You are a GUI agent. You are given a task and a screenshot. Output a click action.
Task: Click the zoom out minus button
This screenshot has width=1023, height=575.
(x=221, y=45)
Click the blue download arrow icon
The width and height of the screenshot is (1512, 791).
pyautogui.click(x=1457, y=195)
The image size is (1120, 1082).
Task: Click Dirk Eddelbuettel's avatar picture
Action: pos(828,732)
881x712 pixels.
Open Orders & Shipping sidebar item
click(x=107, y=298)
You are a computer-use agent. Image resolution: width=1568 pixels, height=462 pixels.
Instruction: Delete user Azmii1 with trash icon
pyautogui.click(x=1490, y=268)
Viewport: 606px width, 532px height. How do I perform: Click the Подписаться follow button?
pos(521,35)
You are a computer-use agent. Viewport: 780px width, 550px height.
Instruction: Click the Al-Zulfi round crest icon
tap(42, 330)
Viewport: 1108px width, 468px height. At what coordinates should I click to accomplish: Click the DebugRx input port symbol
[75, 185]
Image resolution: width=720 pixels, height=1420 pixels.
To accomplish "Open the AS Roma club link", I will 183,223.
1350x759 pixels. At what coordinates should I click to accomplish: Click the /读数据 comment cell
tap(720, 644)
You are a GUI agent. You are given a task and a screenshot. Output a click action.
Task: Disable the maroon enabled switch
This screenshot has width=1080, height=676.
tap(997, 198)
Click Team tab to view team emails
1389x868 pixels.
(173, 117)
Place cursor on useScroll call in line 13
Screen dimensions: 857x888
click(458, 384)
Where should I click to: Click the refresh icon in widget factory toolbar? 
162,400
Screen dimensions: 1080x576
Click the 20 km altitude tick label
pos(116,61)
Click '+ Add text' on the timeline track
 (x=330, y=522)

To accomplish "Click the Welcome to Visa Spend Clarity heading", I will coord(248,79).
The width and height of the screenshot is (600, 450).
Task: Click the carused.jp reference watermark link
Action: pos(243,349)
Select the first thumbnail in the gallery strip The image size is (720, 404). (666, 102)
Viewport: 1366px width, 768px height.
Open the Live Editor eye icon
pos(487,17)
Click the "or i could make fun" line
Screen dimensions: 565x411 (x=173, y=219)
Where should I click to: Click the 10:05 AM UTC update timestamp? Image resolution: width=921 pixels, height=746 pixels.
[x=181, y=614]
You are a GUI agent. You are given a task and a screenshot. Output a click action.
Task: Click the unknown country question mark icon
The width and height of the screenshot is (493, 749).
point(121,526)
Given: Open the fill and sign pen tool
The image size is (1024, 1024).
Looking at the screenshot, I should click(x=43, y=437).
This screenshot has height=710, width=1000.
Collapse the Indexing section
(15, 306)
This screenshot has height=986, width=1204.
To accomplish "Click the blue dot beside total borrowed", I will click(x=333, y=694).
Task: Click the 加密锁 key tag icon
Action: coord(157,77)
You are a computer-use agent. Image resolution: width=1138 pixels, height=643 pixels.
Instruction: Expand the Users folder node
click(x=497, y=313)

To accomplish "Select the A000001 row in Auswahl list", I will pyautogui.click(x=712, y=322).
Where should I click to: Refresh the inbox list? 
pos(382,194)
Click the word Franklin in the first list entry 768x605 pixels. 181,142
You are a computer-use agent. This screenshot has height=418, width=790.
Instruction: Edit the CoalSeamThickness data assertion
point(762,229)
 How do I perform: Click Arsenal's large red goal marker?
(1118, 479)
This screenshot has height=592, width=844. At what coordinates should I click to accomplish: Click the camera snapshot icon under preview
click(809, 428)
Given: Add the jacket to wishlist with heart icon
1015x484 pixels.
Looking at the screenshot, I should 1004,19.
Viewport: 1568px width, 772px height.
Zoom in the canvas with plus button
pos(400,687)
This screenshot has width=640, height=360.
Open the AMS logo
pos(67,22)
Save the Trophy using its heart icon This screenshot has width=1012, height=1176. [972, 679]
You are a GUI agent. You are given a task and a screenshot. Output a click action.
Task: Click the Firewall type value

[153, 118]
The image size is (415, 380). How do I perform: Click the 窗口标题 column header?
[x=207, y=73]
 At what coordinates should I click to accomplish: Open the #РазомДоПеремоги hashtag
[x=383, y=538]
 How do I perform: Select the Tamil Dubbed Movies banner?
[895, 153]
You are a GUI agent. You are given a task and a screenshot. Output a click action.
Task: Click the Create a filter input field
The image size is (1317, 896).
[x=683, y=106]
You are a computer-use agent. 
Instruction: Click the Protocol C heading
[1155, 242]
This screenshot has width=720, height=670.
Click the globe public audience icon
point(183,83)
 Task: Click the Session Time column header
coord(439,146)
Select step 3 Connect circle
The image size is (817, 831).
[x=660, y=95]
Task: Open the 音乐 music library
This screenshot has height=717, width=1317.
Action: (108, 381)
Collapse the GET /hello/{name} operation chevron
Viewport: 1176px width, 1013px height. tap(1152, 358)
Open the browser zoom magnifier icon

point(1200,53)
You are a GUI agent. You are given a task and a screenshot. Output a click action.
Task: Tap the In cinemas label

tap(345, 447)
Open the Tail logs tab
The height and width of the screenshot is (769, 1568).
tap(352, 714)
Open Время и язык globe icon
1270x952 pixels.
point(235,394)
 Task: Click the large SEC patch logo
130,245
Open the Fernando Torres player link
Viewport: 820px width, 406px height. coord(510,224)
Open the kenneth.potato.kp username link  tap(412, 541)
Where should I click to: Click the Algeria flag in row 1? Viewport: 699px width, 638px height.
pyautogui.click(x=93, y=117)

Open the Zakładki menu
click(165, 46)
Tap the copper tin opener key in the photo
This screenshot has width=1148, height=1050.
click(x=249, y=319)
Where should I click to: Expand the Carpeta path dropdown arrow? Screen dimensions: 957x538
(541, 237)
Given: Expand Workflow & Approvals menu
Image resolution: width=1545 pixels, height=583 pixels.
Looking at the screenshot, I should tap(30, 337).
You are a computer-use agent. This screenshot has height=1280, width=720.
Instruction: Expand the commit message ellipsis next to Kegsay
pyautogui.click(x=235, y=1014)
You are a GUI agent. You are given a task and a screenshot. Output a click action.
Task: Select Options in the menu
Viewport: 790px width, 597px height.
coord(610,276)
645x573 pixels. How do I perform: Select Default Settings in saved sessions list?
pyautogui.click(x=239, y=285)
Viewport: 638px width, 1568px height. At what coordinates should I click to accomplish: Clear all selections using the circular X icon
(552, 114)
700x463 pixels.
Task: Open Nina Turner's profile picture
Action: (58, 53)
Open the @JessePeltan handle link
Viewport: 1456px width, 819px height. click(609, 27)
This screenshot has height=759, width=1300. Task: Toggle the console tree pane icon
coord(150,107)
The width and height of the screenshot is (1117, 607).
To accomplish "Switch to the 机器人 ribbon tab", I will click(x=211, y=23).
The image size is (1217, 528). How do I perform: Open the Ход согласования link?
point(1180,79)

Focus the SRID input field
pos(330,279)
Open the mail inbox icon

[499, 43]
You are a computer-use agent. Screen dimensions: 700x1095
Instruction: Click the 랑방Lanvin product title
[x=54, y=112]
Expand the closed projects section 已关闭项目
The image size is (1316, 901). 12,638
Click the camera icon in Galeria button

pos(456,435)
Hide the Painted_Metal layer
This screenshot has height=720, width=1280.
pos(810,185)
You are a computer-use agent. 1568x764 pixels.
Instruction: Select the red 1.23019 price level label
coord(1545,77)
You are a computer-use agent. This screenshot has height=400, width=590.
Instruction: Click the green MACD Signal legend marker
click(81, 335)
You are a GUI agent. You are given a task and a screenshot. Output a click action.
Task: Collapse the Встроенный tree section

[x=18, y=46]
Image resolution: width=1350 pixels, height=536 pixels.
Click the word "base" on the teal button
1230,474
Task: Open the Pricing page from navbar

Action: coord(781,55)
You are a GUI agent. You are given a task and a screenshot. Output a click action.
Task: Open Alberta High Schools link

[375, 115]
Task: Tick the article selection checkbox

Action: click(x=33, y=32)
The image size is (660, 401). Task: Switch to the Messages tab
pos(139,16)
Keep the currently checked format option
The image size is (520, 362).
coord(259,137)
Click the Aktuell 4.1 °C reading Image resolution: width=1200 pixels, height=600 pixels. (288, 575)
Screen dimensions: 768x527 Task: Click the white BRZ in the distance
○ ○ ○
● **ASSIGNMENT**
Take the stretch of lines above from the one containing "Instruction: Select the" through the one containing "Image resolution: width=1350" and repeat it exactly, adding no other line.

● **RESPONSE TO THIS EXERCISE**
Instruction: Select the red 1.23019 price level label
coord(1545,77)
You are a computer-use agent. This screenshot has height=400, width=590.
Instruction: Click the green MACD Signal legend marker
click(81, 335)
You are a GUI agent. You are given a task and a screenshot. Output a click action.
Task: Collapse the Встроенный tree section

[x=18, y=46]
Image resolution: width=1350 pixels, height=536 pixels.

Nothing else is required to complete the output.